Prioritizing Yourself And Learning How To Say No
I once heard Oprah say, “No is a complete sentence.” Mind blown. I had never thought of it that way before. It seems so simple. But I, like so many others, needed help learning how to say no. And, you don’t always owe someone a lengthy explanation as to why. No is a complete sentence.
Learning How To Say No Gets Easier With Age
I was having a conversation with a co-worker the other day about how it seems the older we get the easier it is to say no. And, I think it’s fairly easy to understand why the ease comes with age. In our youth, we were trying to climb all the ladders and make our mark. We feared saying no to career opportunities or work asks because it might not be received well. And, someone more eager and willing was standing right behind us ready to swoop in and say yes.
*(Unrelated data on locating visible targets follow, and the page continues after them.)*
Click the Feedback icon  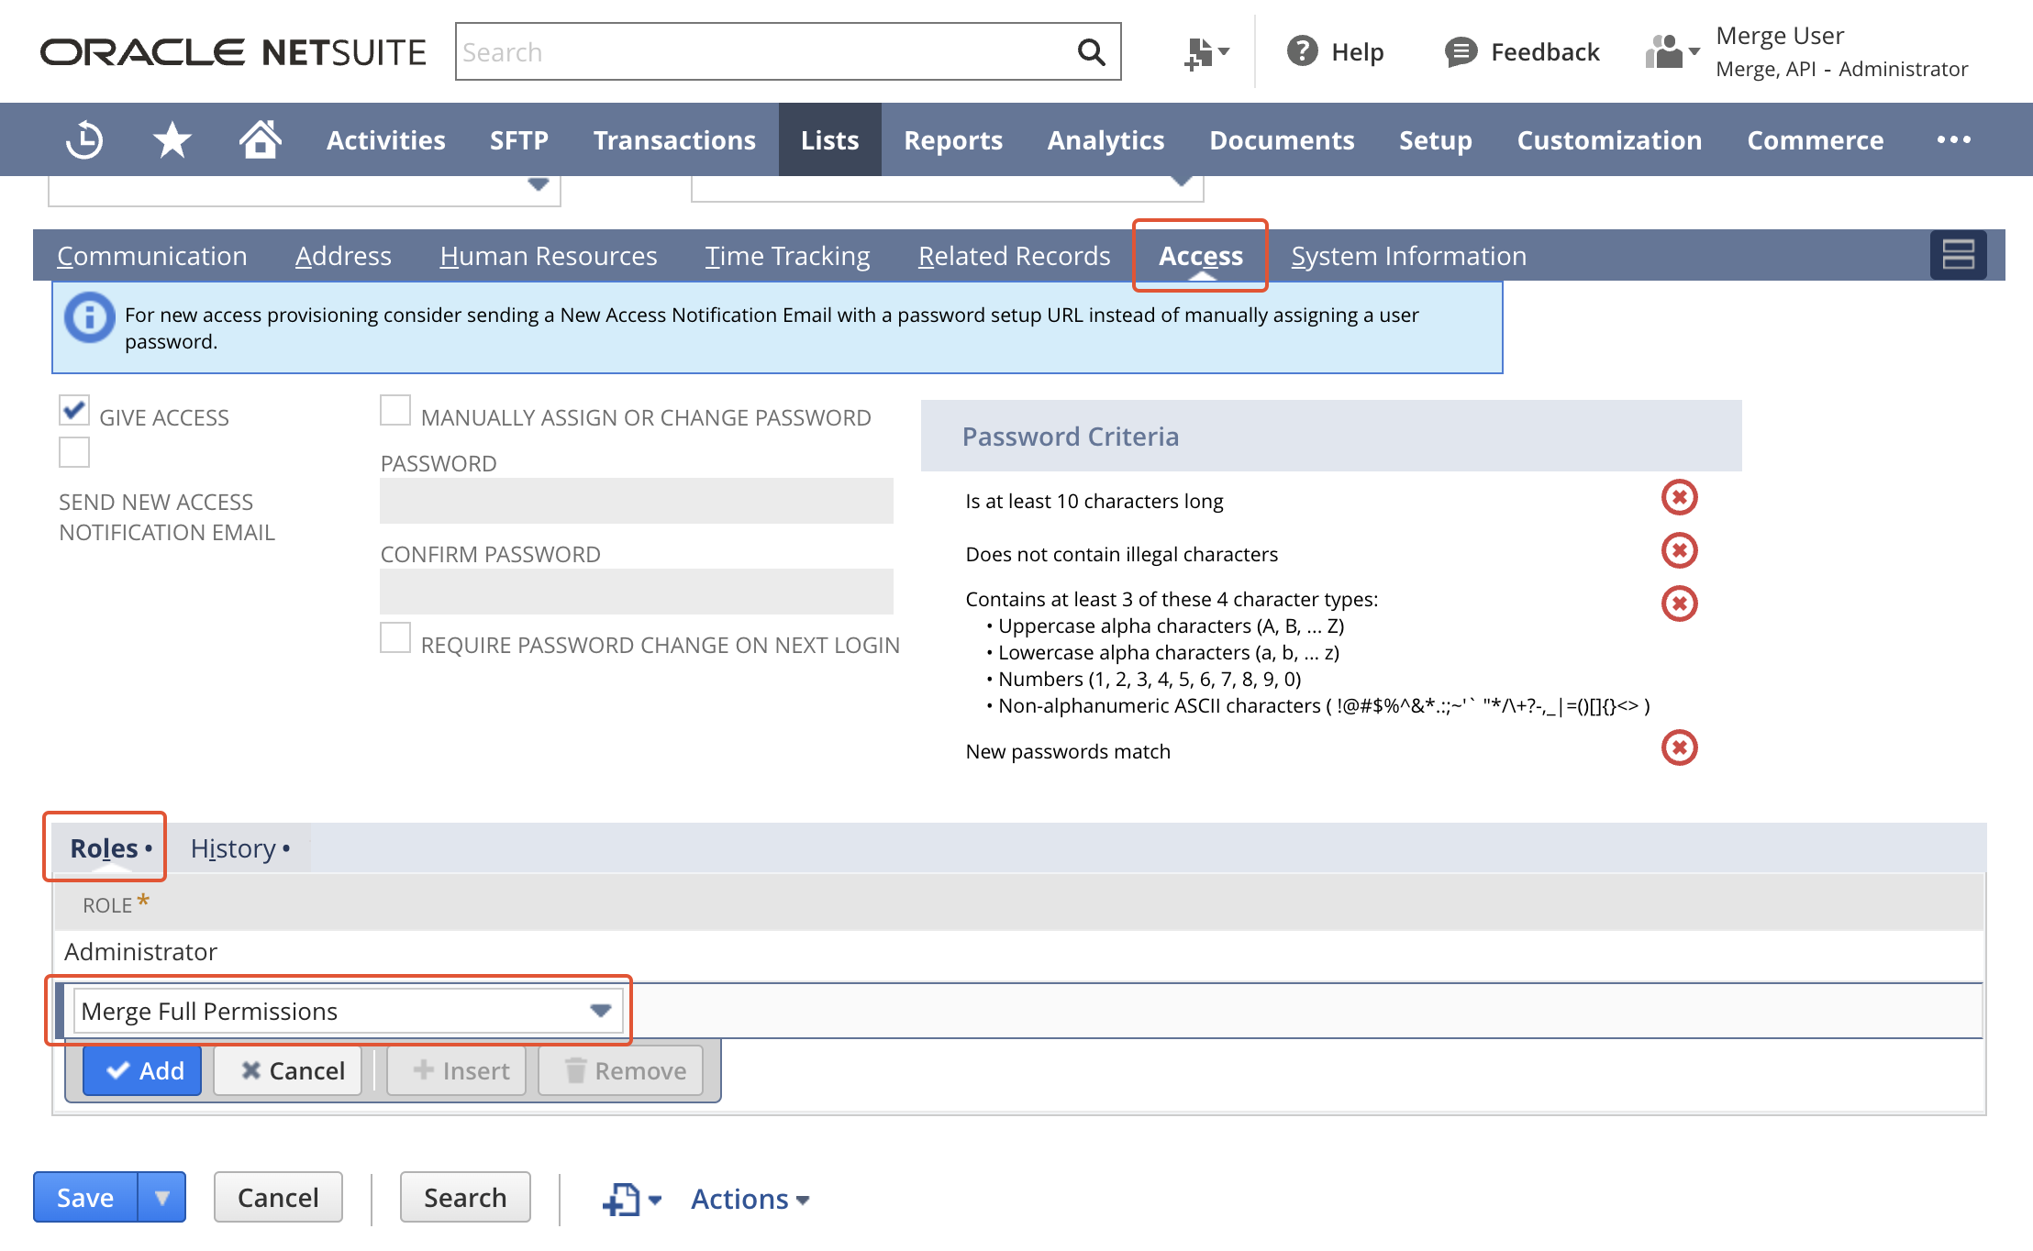(1461, 51)
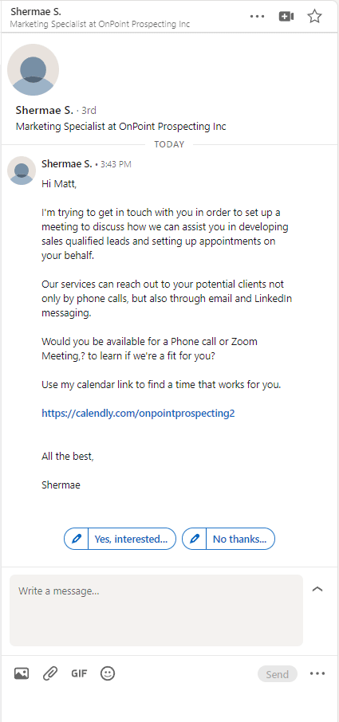Open conversation options three-dot menu at top

pos(257,17)
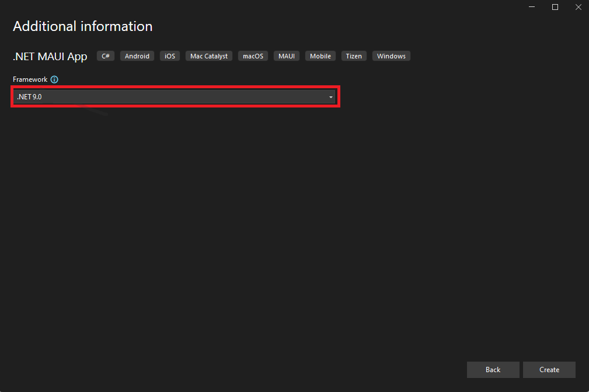Click the iOS platform tag
This screenshot has width=589, height=392.
point(170,56)
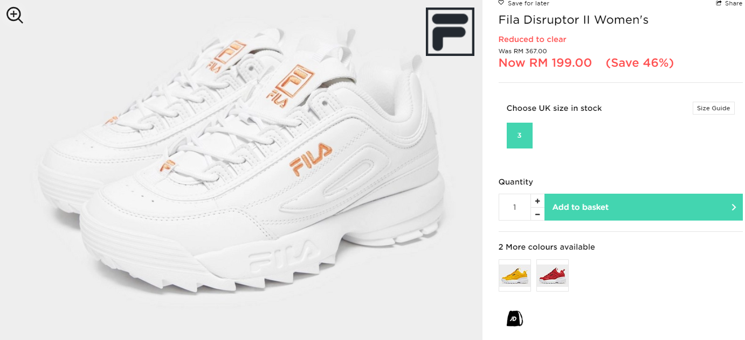Click the JD drawstring bag icon
The width and height of the screenshot is (745, 340).
[x=515, y=318]
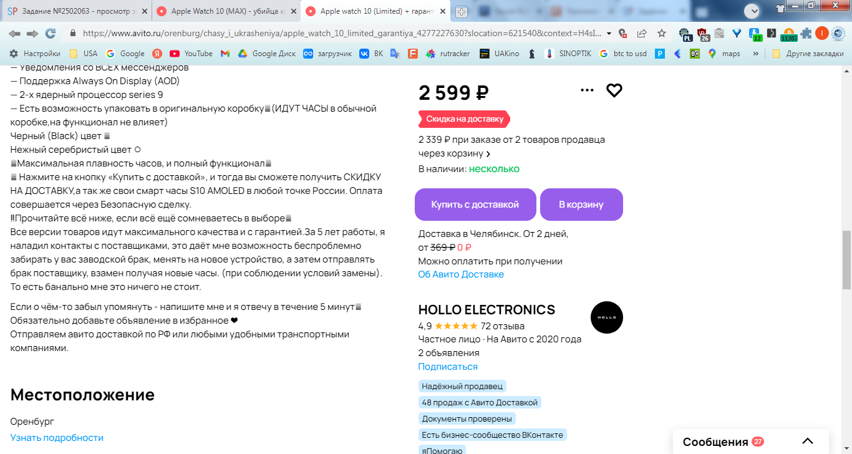The height and width of the screenshot is (454, 852).
Task: Open the Об Авито Доставке link
Action: coord(461,274)
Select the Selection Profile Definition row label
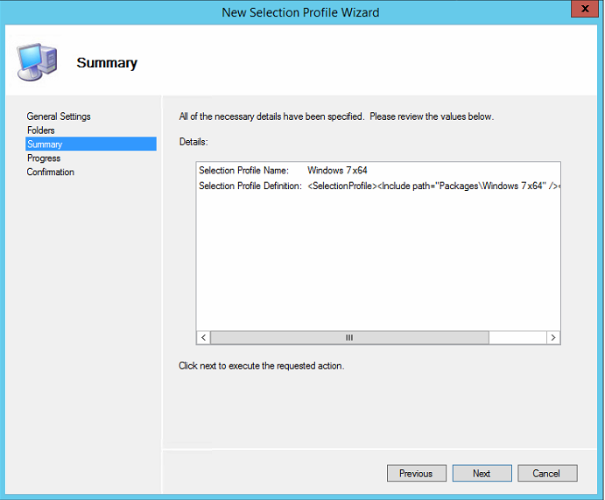Screen dimensions: 605x500 point(250,187)
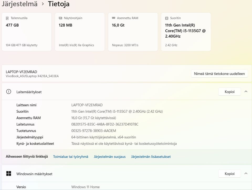Collapse the Laitemääritykset section chevron
252x190 pixels.
tap(246, 92)
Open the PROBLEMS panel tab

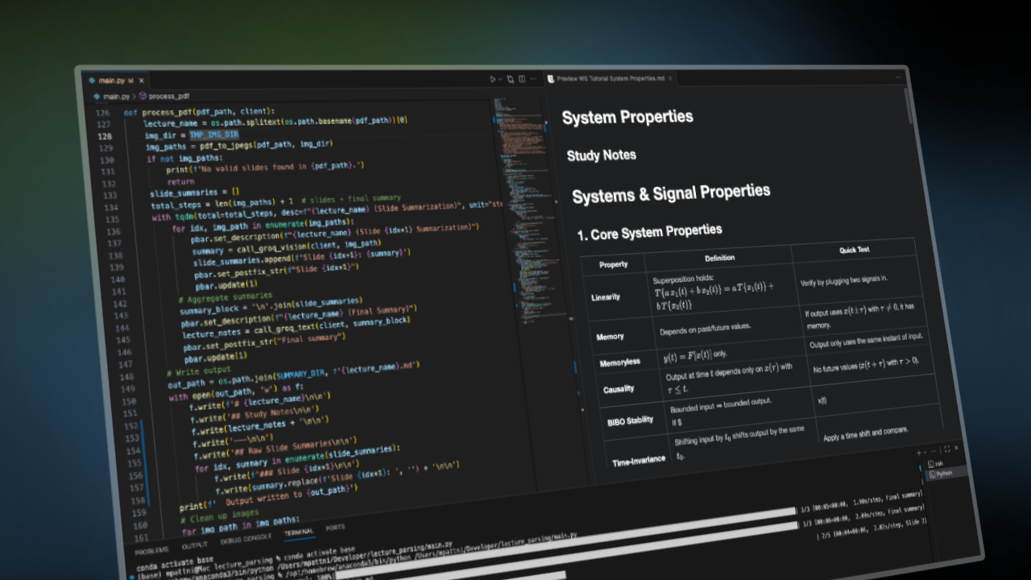(151, 551)
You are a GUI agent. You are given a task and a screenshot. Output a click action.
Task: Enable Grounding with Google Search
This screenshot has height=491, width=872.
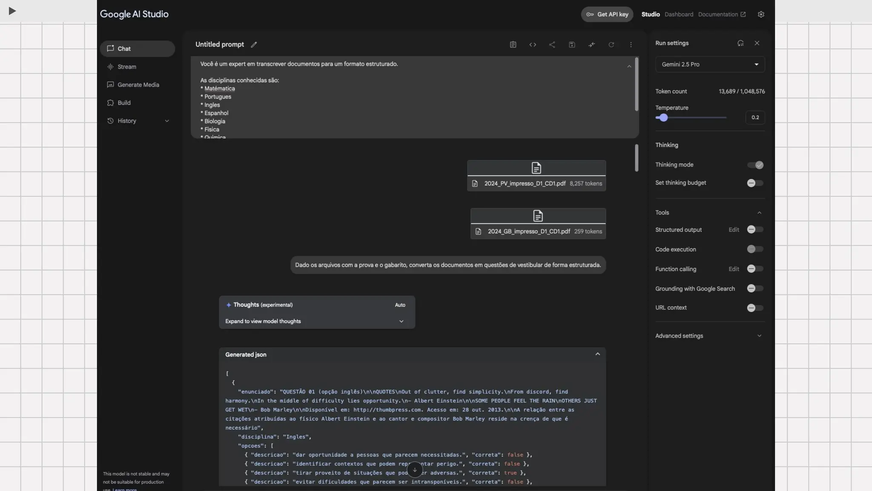755,289
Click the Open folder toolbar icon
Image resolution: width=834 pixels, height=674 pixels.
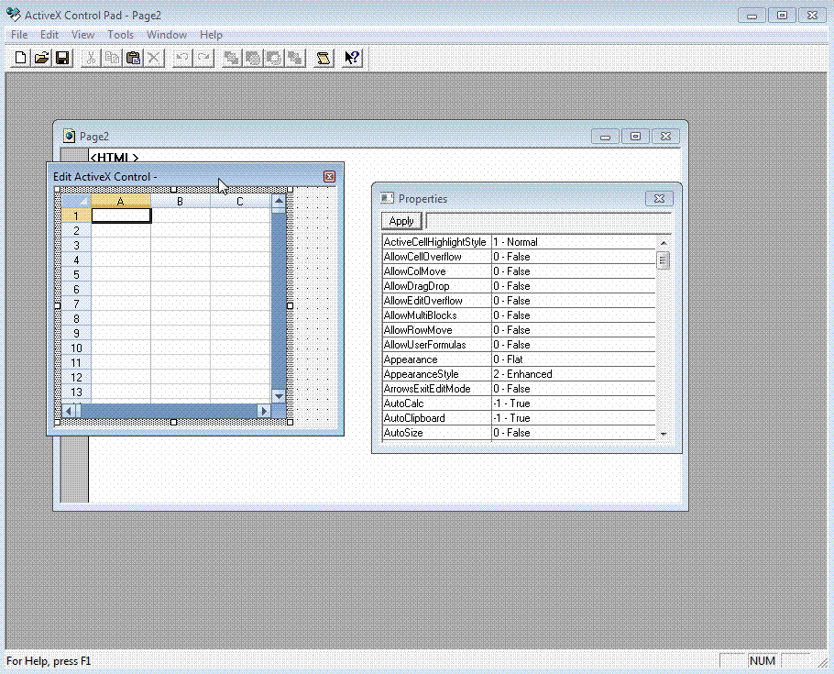tap(41, 58)
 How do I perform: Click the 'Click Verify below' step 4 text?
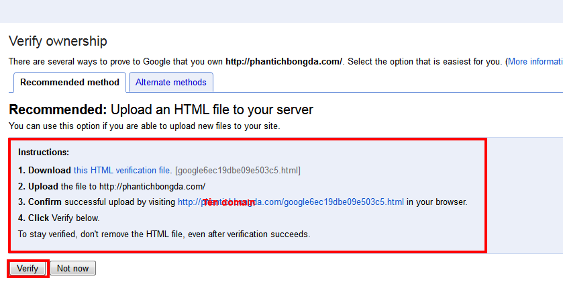pyautogui.click(x=59, y=218)
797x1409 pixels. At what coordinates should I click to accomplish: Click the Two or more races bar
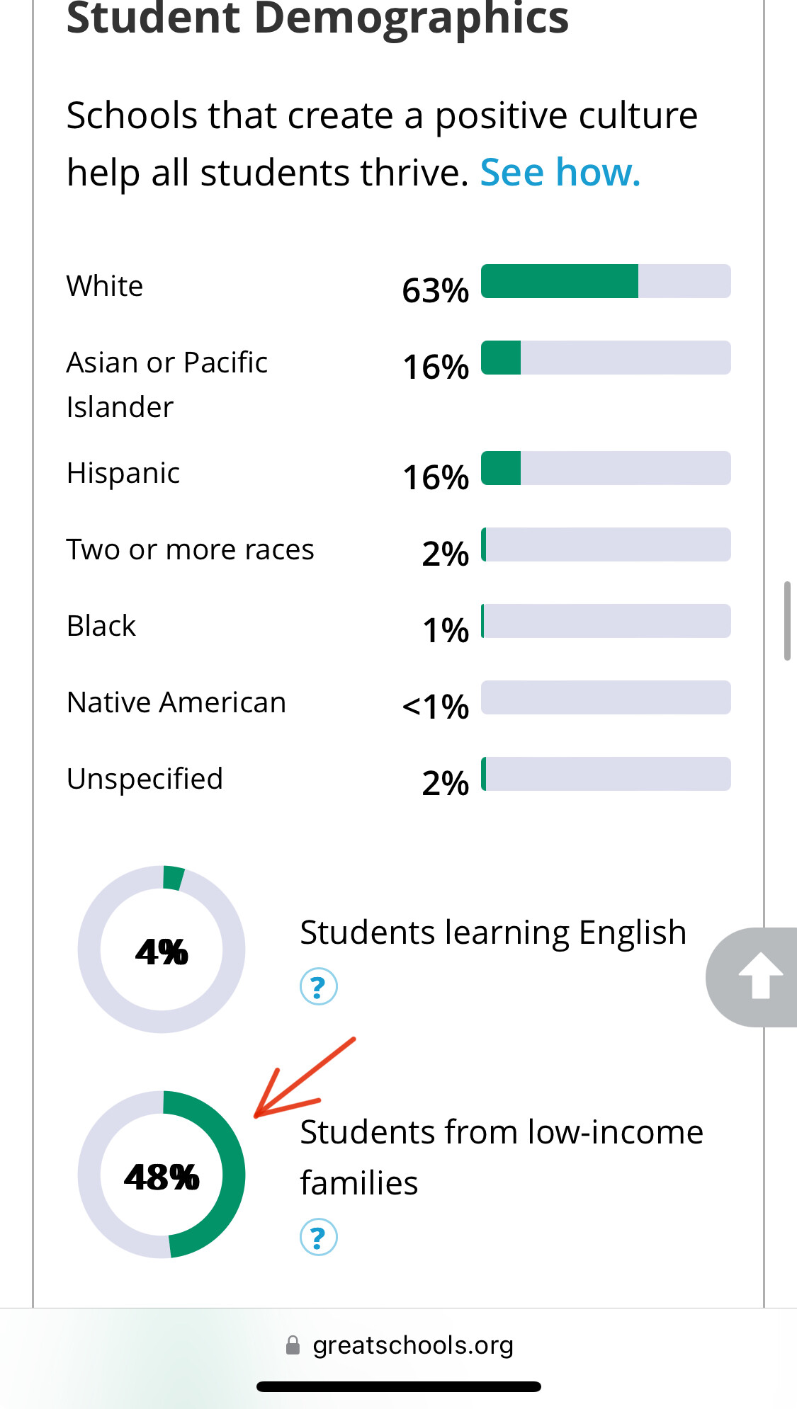coord(606,544)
However, as we mature in life and careers, we feel a little more secure and come to realize time is precious. We must prioritize what really matters. I, for one, no longer feel the need to be everything to everyone. And, if I know that by committing to something I really don’t need to do I’ll be missing out on time with family or just peaceful, much needed solitude I make the choice to take a pass. And, I no longer feel guilty about it. Not beating yourself up over it is one of the first steps in learning how to say no.
Don’t Become Uncooperative
Now, that’s not to say you become the apathetic employ who drops out on the team and is unwilling to do your part. There’s a difference in saying yes to everything and being selective in handing over your time. Employers can and will take advantage of your good nature if they start to realize you are the ‘always say yes’ worker. So, just recognize that and strike a healthy balance of your ‘no to yes’ ratio.
Learning How To Say No In Personal Relationships
And, by the way, this applies to personal relationships, too. A lot of us, especially when we’re younger, have FOMO or fear of missing out. If we’re invited to a gathering or friends night out, we feel the need to say yes even if we’re not really feeling it because we fear we might miss out and will be clueless later on when it comes to some of the jokes or references that throw back to the event we missed. And, if we say no to invitations too often will they stop asking? Furthermore, saying no often comes with feelings of guilt or worries we’re letting someone down.
I found a wonderful article that addressed so many of the woes surrounding the art of learning how to say no. It addressed a number of the topics I mentioned above including social pressure, fear of conflict and guilt. And, it also pointed out sometimes learning to say no means we have to find that self esteem. Some of us incorrectly believe our value hinges on pleasing others and gaining their approval by always saying yes.
But, to the contrary, saying no isn’t about disappointing someone else. It’s about taking care of yourself and learning how empowering the word no can be. It goes a long way to improving your mental health. Plus, it can demonstrate to others that you value yourself.
Recognizing When It’s Time To Say No
One of my favorite parts of the article was pointing out how we can learn when it’s time to say no. I have really become better at this as of late. When I’m contemplating saying yes, I really step back and take a moment. Don’t feel the need to give an immediate answer. Picture yourself doing whatever it is you’re thinking of agreeing to. Then, really imagine how it will make you feel. If you start realizing it fills you with dread and regret, it’s a no.
So, you’re well on your way to learning to say no. It won’t always be easy. And, at first, those who are used to getting a yes from you might push back or try to make you feel guilty. But, in time, you will find your voice and learning how to say no will become easier. And, you’ll be amazed at how free you feel!